A friend and I were in a bar when a girl came over to make conversation and asked what we do for a living. I instinctively said "writer". I am not a writer. At least not now. If it is not currently true, why did it come so naturally?

Because a writer is what I am, not what I do. I must keep telling myself that.

Tuesday 13 March 2012

Monotony

The time has come to make a concerted effort to find a new job. The universe has been poking me for months and it's time for me to poke back. But I hate filling in applications. "Why do you want this job?" "Because I hate my current job, I am smarter than my entire department put together and I deserve something better."

While this is true, strangely, I am not sure this approach will work.

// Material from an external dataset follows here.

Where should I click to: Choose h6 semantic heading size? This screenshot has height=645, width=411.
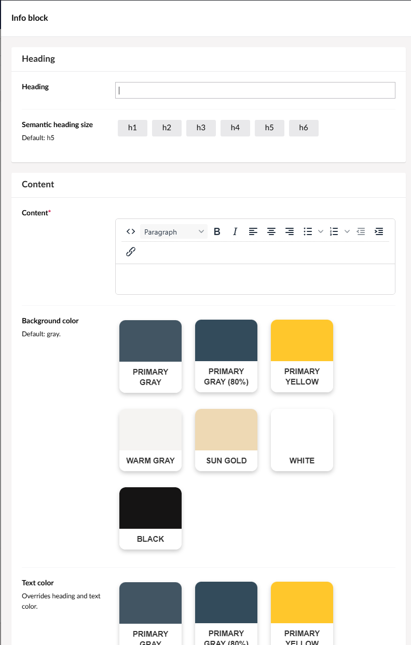(304, 128)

I need something stimulating. Something challenging. What I do not need is to be a scapegoat for other peoples mistakes, or an in-tray for stray pieces of work.

The funny thing is, I love monotony. I love data-entry, archiving, filing... all the things 'normal' people find horribly dull. I think I should be paid more for doing things no one else enjoys. Like crime-scene clean-ups. They get paid lots. Not that I am comparing archiving with cleaning up after dead people, although, if a lot of books are written by dead people...

I digress.

I am even thinking of applying to Waterstones or some such establishment. Bearing in mind I am probably earning about the same as a sales assistant at least I would be somewhere interesting and I would get to play with booooooks! The perfect place to embrace my bibliophilia (I love that word!)

Thursday 1 March 2012

Speed-Reader

I used to read all the time. More so when I caught the train - that 20 minute journey to work granted me 20 blissful minutes with my nose in a book. I went through a stage of perhaps two books a week!

No longer.

In 2008, at the age of 20 I was diagnosed with temporal lobe epilepsy (the temporal lobe is responsible for comprehension, verbal memory and other language functions) but the fact that it had gone undiagnosed for so long (ignoring the symptoms) meant the medication actually had more of a negative effect than the condition itself. Memory-loss was a major set-back. And verbal communication became an effort.

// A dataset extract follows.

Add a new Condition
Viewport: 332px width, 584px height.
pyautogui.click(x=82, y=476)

One thing that disturbed me was the loss of spelling and grammar. I realise that sounds ridiculous but, for someone to whom words are everything; from having a such a wide vocabulary as a writer, to not knowing how to spell words such as 'ridiculous' was devastating. I felt stupid and this upset me greatly.

I have become a slow reader. I can read entire pages without absorbing any information and I forget things almost immediately. I have read my favourite book, Birdsong at least 3 times but I can't tell you the names of any of the characters. I now also lack concentration. I have started so many books on my extensive bookshelf but I have not had the focus to complete any of them.

It makes life hard sometimes, but I do realise that compared to some people with epilepsy I am so incredibly lucky. I must keep reminding myself!